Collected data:
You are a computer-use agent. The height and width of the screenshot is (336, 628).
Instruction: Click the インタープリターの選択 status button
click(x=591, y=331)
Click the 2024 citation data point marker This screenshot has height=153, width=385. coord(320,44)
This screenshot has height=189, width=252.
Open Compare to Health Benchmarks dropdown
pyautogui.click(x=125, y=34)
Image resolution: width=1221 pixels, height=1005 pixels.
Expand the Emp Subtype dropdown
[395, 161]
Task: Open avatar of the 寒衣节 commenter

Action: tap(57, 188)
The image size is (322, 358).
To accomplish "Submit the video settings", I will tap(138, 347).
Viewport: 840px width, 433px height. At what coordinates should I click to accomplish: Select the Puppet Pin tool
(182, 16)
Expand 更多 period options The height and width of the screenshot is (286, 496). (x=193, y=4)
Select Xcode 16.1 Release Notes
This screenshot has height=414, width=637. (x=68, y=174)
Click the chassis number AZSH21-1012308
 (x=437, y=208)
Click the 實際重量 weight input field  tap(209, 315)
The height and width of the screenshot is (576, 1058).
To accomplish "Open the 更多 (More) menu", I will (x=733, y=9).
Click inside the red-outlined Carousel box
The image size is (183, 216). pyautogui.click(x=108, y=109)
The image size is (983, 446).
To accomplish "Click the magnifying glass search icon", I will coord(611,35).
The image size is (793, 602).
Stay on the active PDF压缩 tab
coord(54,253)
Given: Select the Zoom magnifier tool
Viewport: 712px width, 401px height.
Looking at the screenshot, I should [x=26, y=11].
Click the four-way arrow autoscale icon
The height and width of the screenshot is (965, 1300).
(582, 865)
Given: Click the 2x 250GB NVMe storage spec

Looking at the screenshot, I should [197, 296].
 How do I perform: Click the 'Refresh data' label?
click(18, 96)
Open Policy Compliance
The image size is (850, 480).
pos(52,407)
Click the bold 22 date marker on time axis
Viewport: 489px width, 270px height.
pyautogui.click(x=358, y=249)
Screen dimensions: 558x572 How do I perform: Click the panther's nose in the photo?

= Problem to solve =
The reply should consist of all the records, repeated exactly.

= Expected answer =
You are a computer-use agent. The height and width of the screenshot is (336, 628).
Instruction: Click the インタープリターの選択 status button
click(x=591, y=331)
Click the 2024 citation data point marker This screenshot has height=153, width=385. coord(320,44)
This screenshot has height=189, width=252.
Open Compare to Health Benchmarks dropdown
pyautogui.click(x=125, y=34)
Image resolution: width=1221 pixels, height=1005 pixels.
Expand the Emp Subtype dropdown
[395, 161]
Task: Open avatar of the 寒衣节 commenter

Action: tap(57, 188)
The image size is (322, 358).
To accomplish "Submit the video settings", I will tap(138, 347).
Viewport: 840px width, 433px height. At what coordinates should I click to accomplish: Select the Puppet Pin tool
(182, 16)
Expand 更多 period options The height and width of the screenshot is (286, 496). (x=193, y=4)
Select Xcode 16.1 Release Notes
This screenshot has height=414, width=637. (x=68, y=174)
Click the chassis number AZSH21-1012308
 (x=437, y=208)
Click the 實際重量 weight input field  tap(209, 315)
The height and width of the screenshot is (576, 1058).
To accomplish "Open the 更多 (More) menu", I will (x=733, y=9).
Click inside the red-outlined Carousel box
The image size is (183, 216). pyautogui.click(x=108, y=109)
The image size is (983, 446).
To accomplish "Click the magnifying glass search icon", I will coord(611,35).
The image size is (793, 602).
Stay on the active PDF压缩 tab
coord(54,253)
Given: Select the Zoom magnifier tool
Viewport: 712px width, 401px height.
Looking at the screenshot, I should [x=26, y=11].
Click the four-way arrow autoscale icon
The height and width of the screenshot is (965, 1300).
(582, 865)
Given: Click the 2x 250GB NVMe storage spec

Looking at the screenshot, I should [197, 296].
 How do I perform: Click the 'Refresh data' label?
click(18, 96)
Open Policy Compliance
The image size is (850, 480).
pos(52,407)
Click the bold 22 date marker on time axis
Viewport: 489px width, 270px height.
pyautogui.click(x=358, y=249)
Screen dimensions: 558x572 How do I perform: Click the panther's nose in the photo?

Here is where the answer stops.